To western policy makers doing nothing never seemed a wise option. Iraq had a delinquent government, capable of anything. This posed a series of difficult dilemmas, most particularly for the USA which as the world's superpower, and one fully engaged in world affairs, all other countries look to for leadership on global security questions.
The question other countries must answer is, had the USA walked away and had been prepared to have nothing to do with events in Iraq and the region, would the position of the people of all the nations in that region have been improved or imperiled? We should be grateful that the USA placed herself in this position and was prepared to grapple with the wretched policy choices. It is easy to be jealous of her power and the clumsy way it is sometimes exercised. But that is no reason to adopt a knee jerk anti-American approach. All the free world is better off with the USA engaged and the oppressed people of Iraq, both in Iraq and the tens of thousands of exiles who are now able to return over the next year take up the government of their country are evidence of this.
What changed on 11th September 2001 was the ability of the US administration to act in ways which might cost the US lives and very substantial sums abroad in pursuit of security objectives. It is correct to argue that the Iraq issue should have been confronted in 1991 and 1998, but then the US was not prepared to will the means. Now they are, although the actual connection between secular Ba'athist Iraq and fundamentalist Al Quaeda was extremely remote. But a government that will stop at nothing can give any terrorist organization a secure base and support at a time of its choosing. Should Saddam Hussein's government have been provided with this opportunity?
The extended agony of Iraq over 12 years is being brought to an end legally under 1441 and the unanimous new resolution adopted two weeks ago to address the transfer of power to a democratic Iraq run by Iraqis over the next year.
We should remember that when the US was not fully committed Saddam Hussein remained in power, constrained only by how far the US was prepared to act.
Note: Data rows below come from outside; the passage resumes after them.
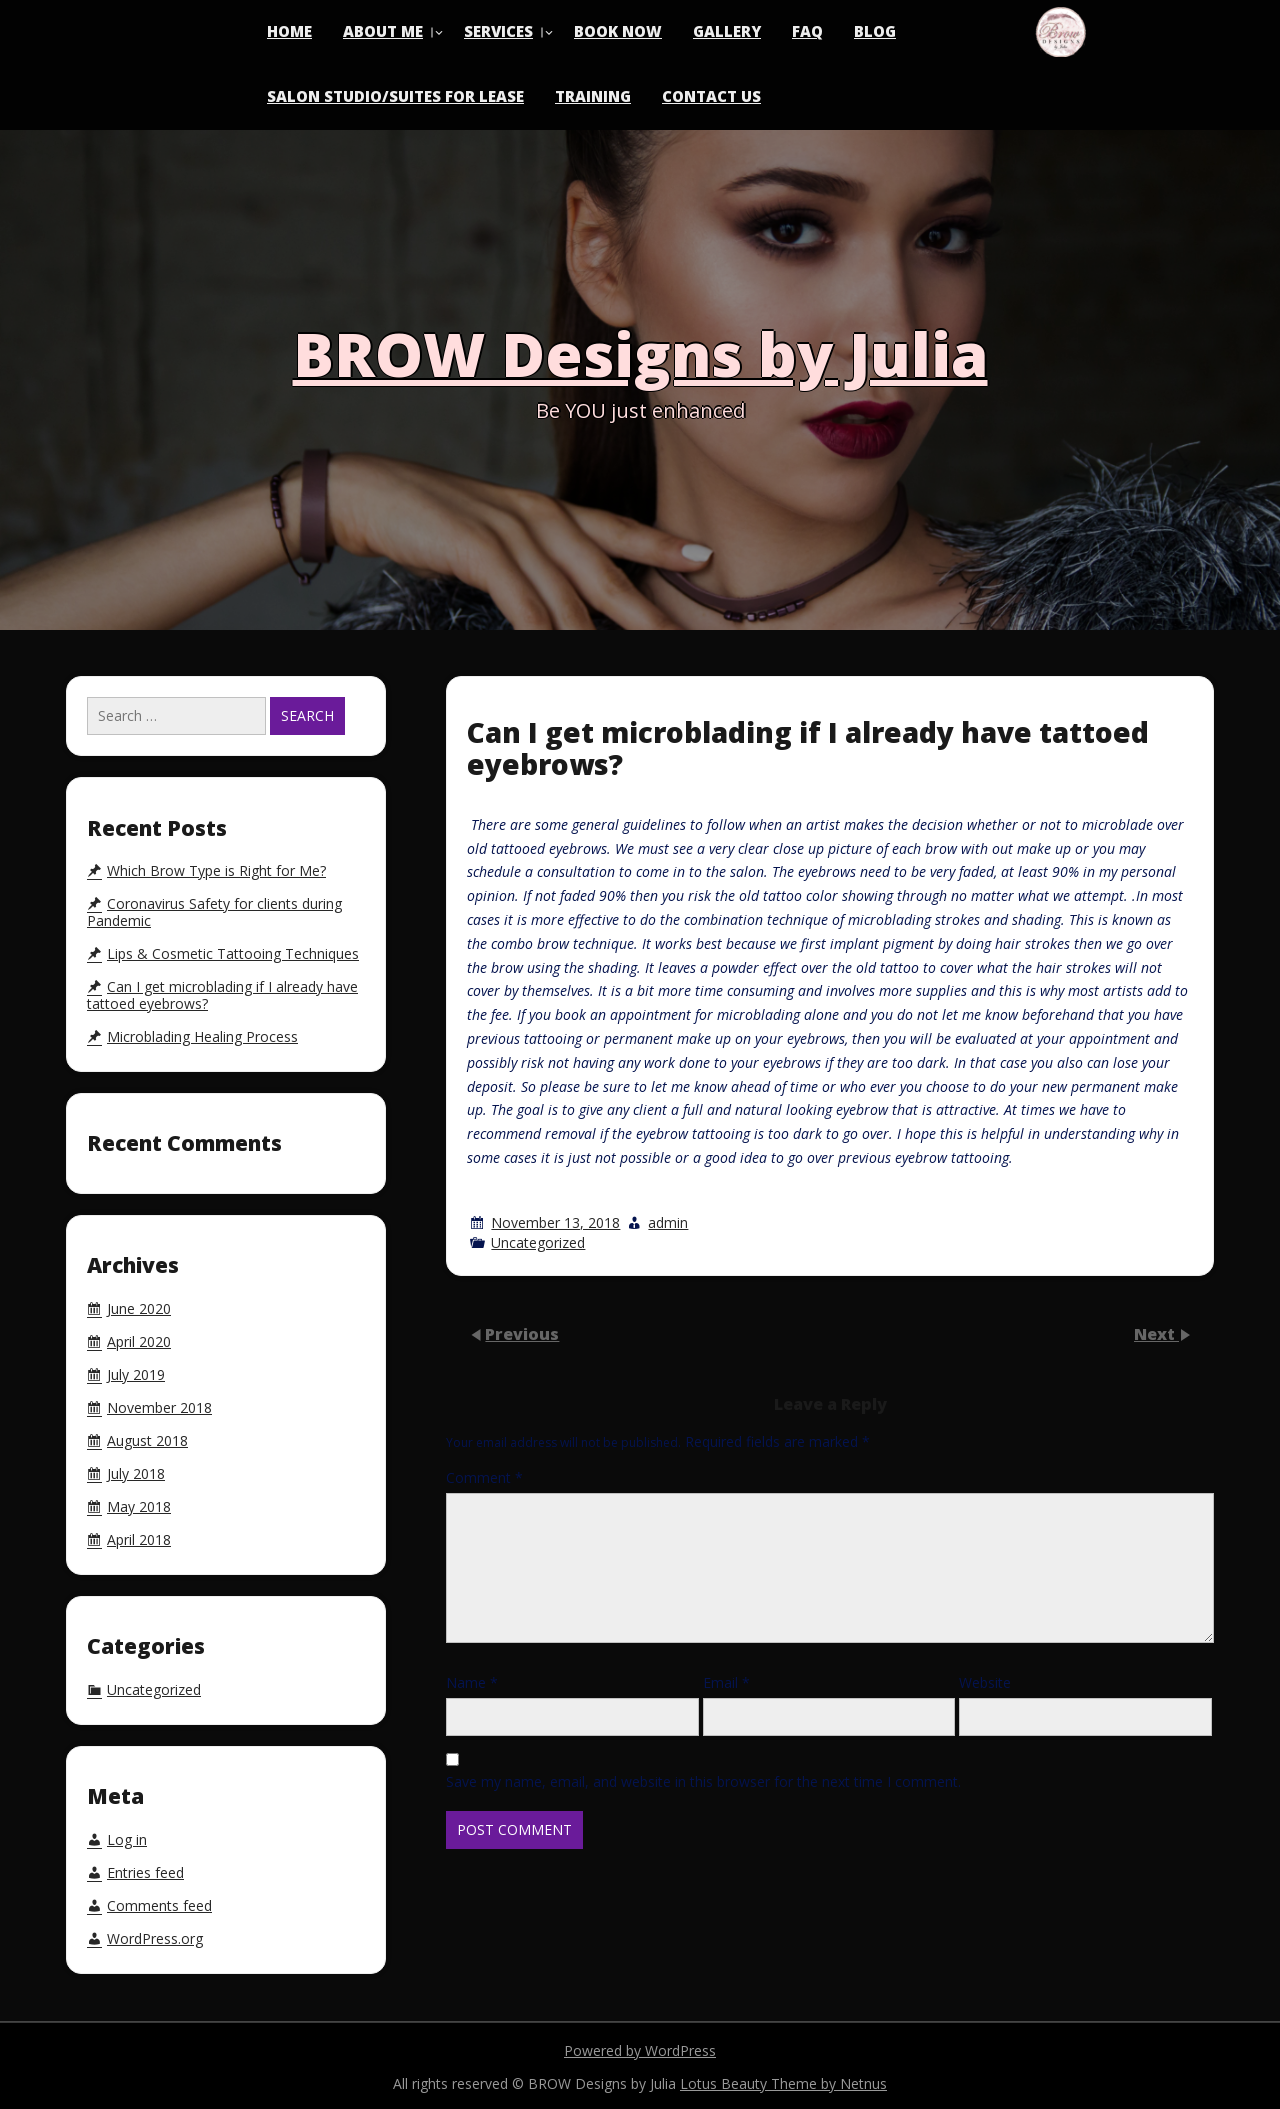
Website (985, 1682)
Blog (875, 31)
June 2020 (139, 1309)
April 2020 (139, 1342)
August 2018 (147, 1441)
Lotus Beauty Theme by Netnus (783, 2083)
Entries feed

The consequences of failure through inaction would have been dreadful. Saddam Hussein's record speaks for itself and if he had successfully faced down the world one can only imagine the consequences for his people and his neighbours.
The military operation to liberate Iraq from its dictatorship was the easier part of Operation Iraq: freedom. Undoubtedly the USA has made mistakes in the subsequent operation. The most glaring were getting the US Defense Department to direct operations post-war, and disbanding the Iraqi Army. The prolonged insurgency is worrying and can only be confronted by gaining the co-operation of the vast majority of the Iraqi population. The groundwork for this is being laid by the combination of a robust security policy reinforced by a plan for a progressive transfer of control to Iraqis through a new constitutional authority. Alongside this the infrastructure is being repaired. This will all take longer than one would like but there is light at the end of a very long tunnel for the Iraqi people.
The Government have not behaved well in spinning the presentation of this most important of all issues. That has undermined the case for action. There are risks associated with the operations being pursued if the Iraqi population became convinced they are not in their interests. These risks should be acknowledged and the potential downside set against the potential benefits of a free, prosperous, stable Iraq.
I believe the prize can be gained and we were right to try and right to keep trying to deliver Iraq for Iraqis free from dictatorship.